= Beginning of Section =
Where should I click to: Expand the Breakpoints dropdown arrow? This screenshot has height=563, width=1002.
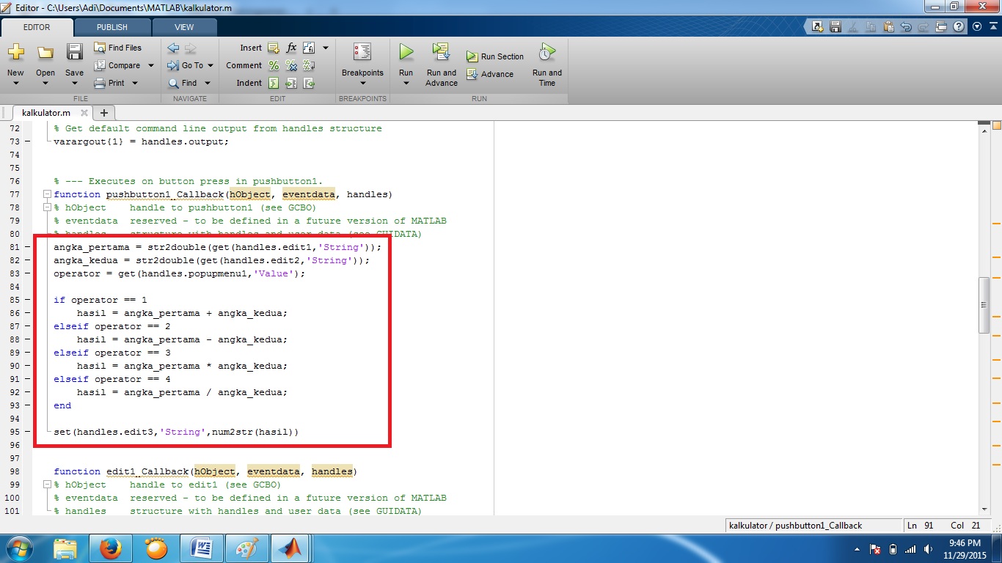click(x=362, y=83)
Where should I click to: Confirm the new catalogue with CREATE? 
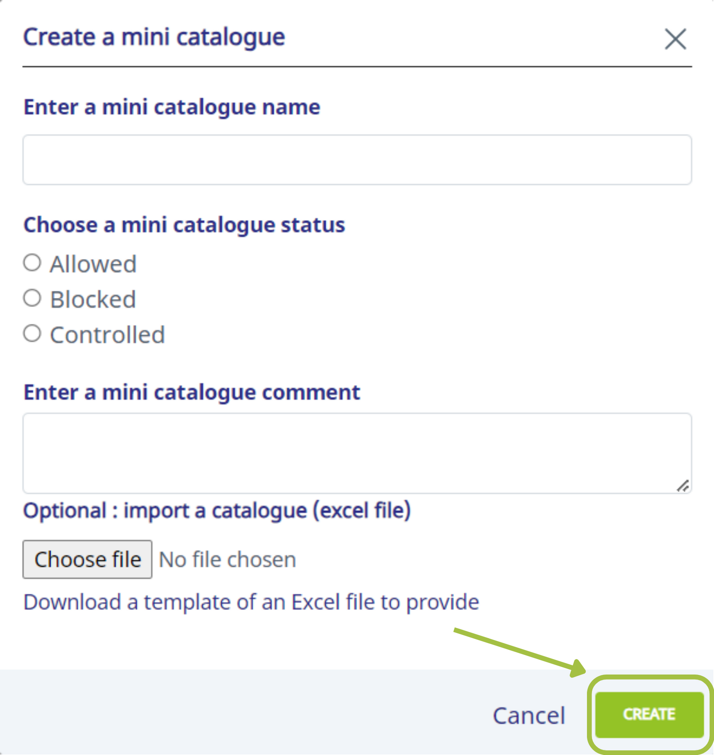tap(649, 715)
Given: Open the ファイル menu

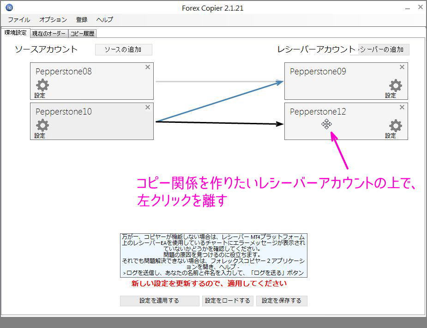Looking at the screenshot, I should click(18, 19).
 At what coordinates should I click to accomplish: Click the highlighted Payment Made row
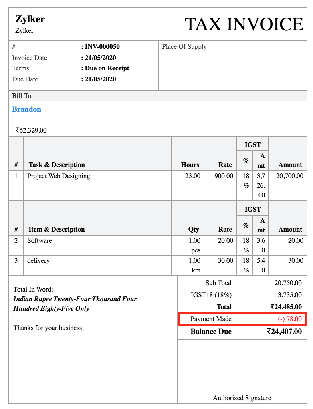[x=242, y=319]
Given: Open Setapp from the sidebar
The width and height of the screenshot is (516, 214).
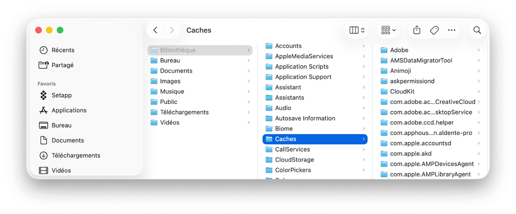Looking at the screenshot, I should [x=62, y=95].
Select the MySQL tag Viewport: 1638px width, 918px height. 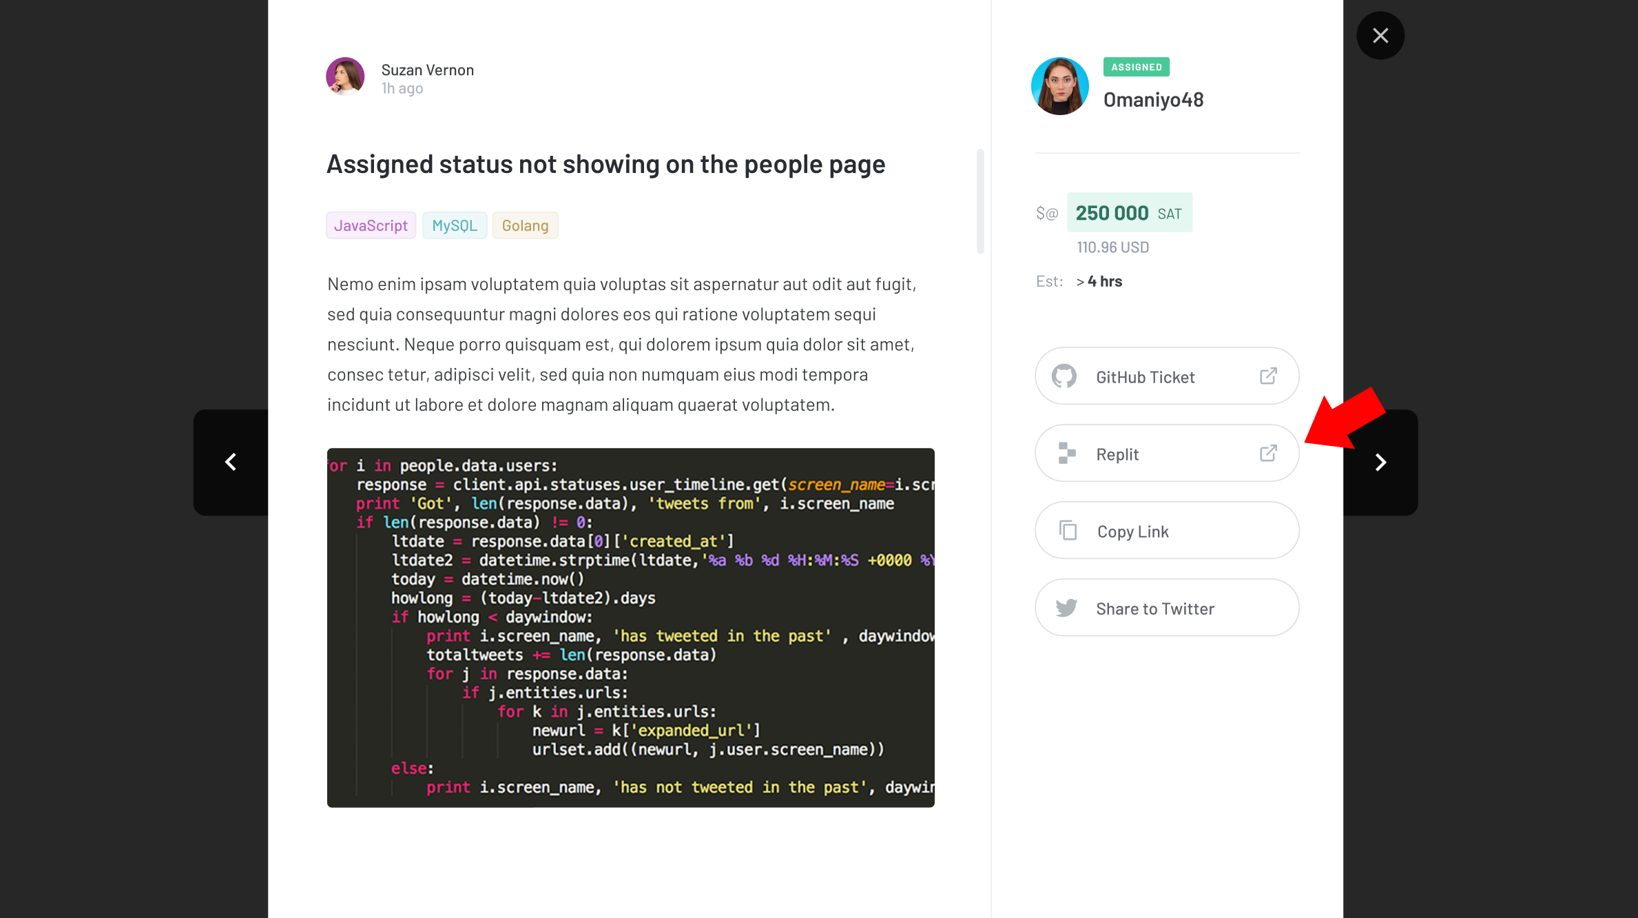(x=454, y=225)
= End of Section =
» What is being asked
Repeat exactly the lines above, beginning at the one containing "Given: Open the ファイル menu" and ending at the one containing "Given: Open Setapp from the sidebar". Do not carry over any pictures.

» Task solution
Given: Open the ファイル menu

Looking at the screenshot, I should click(18, 19).
 At what coordinates should I click to accomplish: Click the highlighted Payment Made row
[x=242, y=319]
Given: Open Setapp from the sidebar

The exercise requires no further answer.